* **YOUR INSTRUCTIONS**
Reproduce the records below, swapping "Sunflower Sapling" for "Oak Sapling" and leaving everything else unchanged.

[Data records]
####

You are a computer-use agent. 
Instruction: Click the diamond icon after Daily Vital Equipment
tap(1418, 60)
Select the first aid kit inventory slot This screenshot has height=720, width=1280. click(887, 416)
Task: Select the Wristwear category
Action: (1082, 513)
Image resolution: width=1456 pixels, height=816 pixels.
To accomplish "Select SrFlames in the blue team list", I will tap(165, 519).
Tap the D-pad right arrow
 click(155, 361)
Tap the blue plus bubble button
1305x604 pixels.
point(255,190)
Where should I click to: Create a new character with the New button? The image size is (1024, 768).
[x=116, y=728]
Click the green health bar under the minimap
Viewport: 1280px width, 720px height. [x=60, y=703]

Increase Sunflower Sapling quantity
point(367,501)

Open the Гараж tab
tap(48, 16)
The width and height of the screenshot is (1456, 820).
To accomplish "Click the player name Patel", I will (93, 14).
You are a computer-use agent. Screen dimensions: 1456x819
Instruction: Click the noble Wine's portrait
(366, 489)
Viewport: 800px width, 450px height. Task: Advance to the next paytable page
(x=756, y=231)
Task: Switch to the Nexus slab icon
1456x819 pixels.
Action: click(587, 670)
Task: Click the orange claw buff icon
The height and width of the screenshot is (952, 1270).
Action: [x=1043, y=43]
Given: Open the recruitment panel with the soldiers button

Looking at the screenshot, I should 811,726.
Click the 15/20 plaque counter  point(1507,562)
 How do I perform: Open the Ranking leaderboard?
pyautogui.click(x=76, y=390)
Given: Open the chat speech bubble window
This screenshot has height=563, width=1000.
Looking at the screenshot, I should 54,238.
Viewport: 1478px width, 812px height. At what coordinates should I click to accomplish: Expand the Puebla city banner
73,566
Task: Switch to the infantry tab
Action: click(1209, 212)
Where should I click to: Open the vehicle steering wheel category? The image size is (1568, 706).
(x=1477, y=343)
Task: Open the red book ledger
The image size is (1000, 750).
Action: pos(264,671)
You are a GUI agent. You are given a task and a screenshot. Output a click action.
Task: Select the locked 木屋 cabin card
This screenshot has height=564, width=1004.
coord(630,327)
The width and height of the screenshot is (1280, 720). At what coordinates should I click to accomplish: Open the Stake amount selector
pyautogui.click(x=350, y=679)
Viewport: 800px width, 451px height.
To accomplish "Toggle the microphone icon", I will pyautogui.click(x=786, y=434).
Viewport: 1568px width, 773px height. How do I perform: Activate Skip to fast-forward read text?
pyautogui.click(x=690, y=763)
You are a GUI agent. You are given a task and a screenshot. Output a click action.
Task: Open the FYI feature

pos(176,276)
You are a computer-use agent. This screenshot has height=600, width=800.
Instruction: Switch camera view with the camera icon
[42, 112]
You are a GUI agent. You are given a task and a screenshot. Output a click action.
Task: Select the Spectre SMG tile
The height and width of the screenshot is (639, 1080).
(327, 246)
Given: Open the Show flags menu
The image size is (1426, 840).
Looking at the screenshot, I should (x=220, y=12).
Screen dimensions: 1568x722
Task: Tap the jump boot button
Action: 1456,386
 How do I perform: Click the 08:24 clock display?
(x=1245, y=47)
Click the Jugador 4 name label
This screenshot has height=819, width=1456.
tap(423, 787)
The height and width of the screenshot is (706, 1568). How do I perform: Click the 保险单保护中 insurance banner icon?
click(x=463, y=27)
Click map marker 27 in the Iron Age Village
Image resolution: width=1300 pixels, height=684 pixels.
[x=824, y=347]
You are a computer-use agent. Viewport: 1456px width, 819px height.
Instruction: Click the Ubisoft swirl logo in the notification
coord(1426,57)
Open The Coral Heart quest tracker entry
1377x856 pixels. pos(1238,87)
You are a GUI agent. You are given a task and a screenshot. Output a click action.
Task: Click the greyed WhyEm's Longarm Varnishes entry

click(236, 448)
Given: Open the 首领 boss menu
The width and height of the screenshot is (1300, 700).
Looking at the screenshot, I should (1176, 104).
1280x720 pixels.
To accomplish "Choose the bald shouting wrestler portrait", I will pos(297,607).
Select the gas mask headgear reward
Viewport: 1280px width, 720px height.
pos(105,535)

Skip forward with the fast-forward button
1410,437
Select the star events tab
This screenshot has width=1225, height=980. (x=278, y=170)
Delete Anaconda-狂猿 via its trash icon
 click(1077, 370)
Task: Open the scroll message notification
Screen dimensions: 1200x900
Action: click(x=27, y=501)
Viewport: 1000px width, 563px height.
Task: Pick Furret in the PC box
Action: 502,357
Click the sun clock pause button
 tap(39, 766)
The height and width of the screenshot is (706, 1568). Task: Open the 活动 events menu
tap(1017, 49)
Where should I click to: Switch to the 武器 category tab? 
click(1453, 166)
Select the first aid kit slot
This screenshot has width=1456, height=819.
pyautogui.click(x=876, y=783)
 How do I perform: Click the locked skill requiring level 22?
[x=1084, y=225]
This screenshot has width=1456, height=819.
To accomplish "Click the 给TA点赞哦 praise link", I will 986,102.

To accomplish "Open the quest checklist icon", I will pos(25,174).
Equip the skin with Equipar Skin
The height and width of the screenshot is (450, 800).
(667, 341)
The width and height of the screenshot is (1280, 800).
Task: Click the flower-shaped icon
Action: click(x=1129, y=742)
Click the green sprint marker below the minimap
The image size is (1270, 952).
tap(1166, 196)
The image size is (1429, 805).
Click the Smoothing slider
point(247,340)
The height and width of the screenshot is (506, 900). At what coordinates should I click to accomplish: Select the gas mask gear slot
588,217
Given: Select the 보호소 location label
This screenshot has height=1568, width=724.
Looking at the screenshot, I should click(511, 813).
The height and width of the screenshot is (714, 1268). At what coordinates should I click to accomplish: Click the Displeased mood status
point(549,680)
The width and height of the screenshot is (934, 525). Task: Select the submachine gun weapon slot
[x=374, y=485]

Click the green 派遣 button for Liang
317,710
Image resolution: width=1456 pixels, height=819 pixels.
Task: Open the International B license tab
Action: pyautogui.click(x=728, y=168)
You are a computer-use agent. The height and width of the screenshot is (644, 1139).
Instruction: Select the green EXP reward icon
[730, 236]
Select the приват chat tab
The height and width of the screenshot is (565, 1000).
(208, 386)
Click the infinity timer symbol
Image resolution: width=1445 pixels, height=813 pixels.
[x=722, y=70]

####

* **SOLUTION**
You are a computer-use agent. 
Instruction: Click the diamond icon after Daily Vital Equipment
tap(1418, 60)
Select the first aid kit inventory slot This screenshot has height=720, width=1280. click(887, 416)
Task: Select the Wristwear category
Action: (1082, 513)
Image resolution: width=1456 pixels, height=816 pixels.
To accomplish "Select SrFlames in the blue team list", I will tap(165, 519).
Tap the D-pad right arrow
 click(155, 361)
Tap the blue plus bubble button
1305x604 pixels.
point(255,190)
Where should I click to: Create a new character with the New button? The image size is (1024, 768).
[x=116, y=728]
Click the green health bar under the minimap
Viewport: 1280px width, 720px height. [x=60, y=703]

Increase Oak Sapling quantity
point(367,501)

Open the Гараж tab
tap(48, 16)
The width and height of the screenshot is (1456, 820).
To accomplish "Click the player name Patel", I will (93, 14).
You are a computer-use agent. Screen dimensions: 1456x819
Instruction: Click the noble Wine's portrait
(366, 489)
Viewport: 800px width, 450px height. Task: Advance to the next paytable page
(x=756, y=231)
Task: Switch to the Nexus slab icon
1456x819 pixels.
Action: click(587, 670)
Task: Click the orange claw buff icon
The height and width of the screenshot is (952, 1270).
Action: [x=1043, y=43]
Given: Open the recruitment panel with the soldiers button

Looking at the screenshot, I should 811,726.
Click the 15/20 plaque counter  point(1507,562)
 How do I perform: Open the Ranking leaderboard?
pyautogui.click(x=76, y=390)
Given: Open the chat speech bubble window
This screenshot has height=563, width=1000.
Looking at the screenshot, I should 54,238.
Viewport: 1478px width, 812px height. At what coordinates should I click to accomplish: Expand the Puebla city banner
73,566
Task: Switch to the infantry tab
Action: click(1209, 212)
Where should I click to: Open the vehicle steering wheel category? The image size is (1568, 706).
(x=1477, y=343)
Task: Open the red book ledger
The image size is (1000, 750).
Action: pos(264,671)
You are a GUI agent. You are given a task and a screenshot. Output a click action.
Task: Select the locked 木屋 cabin card
This screenshot has height=564, width=1004.
coord(630,327)
The width and height of the screenshot is (1280, 720). At what coordinates should I click to accomplish: Open the Stake amount selector
pyautogui.click(x=350, y=679)
Viewport: 800px width, 451px height.
To accomplish "Toggle the microphone icon", I will pyautogui.click(x=786, y=434).
Viewport: 1568px width, 773px height. How do I perform: Activate Skip to fast-forward read text?
pyautogui.click(x=690, y=763)
You are a GUI agent. You are given a task and a screenshot. Output a click action.
Task: Open the FYI feature

pos(176,276)
You are a computer-use agent. This screenshot has height=600, width=800.
Instruction: Switch camera view with the camera icon
[42, 112]
You are a GUI agent. You are given a task and a screenshot. Output a click action.
Task: Select the Spectre SMG tile
The height and width of the screenshot is (639, 1080).
(327, 246)
Given: Open the Show flags menu
The image size is (1426, 840).
Looking at the screenshot, I should (x=220, y=12).
Screen dimensions: 1568x722
Task: Tap the jump boot button
Action: 1456,386
 How do I perform: Click the 08:24 clock display?
(x=1245, y=47)
Click the Jugador 4 name label
This screenshot has height=819, width=1456.
tap(423, 787)
The height and width of the screenshot is (706, 1568). How do I perform: Click the 保险单保护中 insurance banner icon?
click(x=463, y=27)
Click map marker 27 in the Iron Age Village
Image resolution: width=1300 pixels, height=684 pixels.
[x=824, y=347]
You are a computer-use agent. Viewport: 1456px width, 819px height.
Instruction: Click the Ubisoft swirl logo in the notification
coord(1426,57)
Open The Coral Heart quest tracker entry
1377x856 pixels. pos(1238,87)
You are a GUI agent. You are given a task and a screenshot. Output a click action.
Task: Click the greyed WhyEm's Longarm Varnishes entry

click(236, 448)
Given: Open the 首领 boss menu
The width and height of the screenshot is (1300, 700).
Looking at the screenshot, I should (1176, 104).
1280x720 pixels.
To accomplish "Choose the bald shouting wrestler portrait", I will pos(297,607).
Select the gas mask headgear reward
Viewport: 1280px width, 720px height.
pos(105,535)

Skip forward with the fast-forward button
1410,437
Select the star events tab
This screenshot has width=1225, height=980. (x=278, y=170)
Delete Anaconda-狂猿 via its trash icon
 click(1077, 370)
Task: Open the scroll message notification
Screen dimensions: 1200x900
Action: click(x=27, y=501)
Viewport: 1000px width, 563px height.
Task: Pick Furret in the PC box
Action: 502,357
Click the sun clock pause button
 tap(39, 766)
The height and width of the screenshot is (706, 1568). Task: Open the 活动 events menu
tap(1017, 49)
Where should I click to: Switch to the 武器 category tab? 
click(1453, 166)
Select the first aid kit slot
This screenshot has width=1456, height=819.
pyautogui.click(x=876, y=783)
 How do I perform: Click the locked skill requiring level 22?
[x=1084, y=225]
This screenshot has width=1456, height=819.
To accomplish "Click the 给TA点赞哦 praise link", I will 986,102.

To accomplish "Open the quest checklist icon", I will pos(25,174).
Equip the skin with Equipar Skin
The height and width of the screenshot is (450, 800).
(667, 341)
The width and height of the screenshot is (1280, 800).
Task: Click the flower-shaped icon
Action: click(x=1129, y=742)
Click the green sprint marker below the minimap
The image size is (1270, 952).
tap(1166, 196)
The image size is (1429, 805).
Click the Smoothing slider
point(247,340)
The height and width of the screenshot is (506, 900). At what coordinates should I click to accomplish: Select the gas mask gear slot
588,217
Given: Select the 보호소 location label
This screenshot has height=1568, width=724.
Looking at the screenshot, I should click(511, 813).
The height and width of the screenshot is (714, 1268). At what coordinates should I click to accomplish: Click the Displeased mood status
point(549,680)
The width and height of the screenshot is (934, 525). Task: Select the submachine gun weapon slot
[x=374, y=485]

Click the green 派遣 button for Liang
317,710
Image resolution: width=1456 pixels, height=819 pixels.
Task: Open the International B license tab
Action: pyautogui.click(x=728, y=168)
You are a computer-use agent. The height and width of the screenshot is (644, 1139).
Instruction: Select the green EXP reward icon
[730, 236]
Select the приват chat tab
The height and width of the screenshot is (565, 1000).
(208, 386)
Click the infinity timer symbol
Image resolution: width=1445 pixels, height=813 pixels.
[x=722, y=70]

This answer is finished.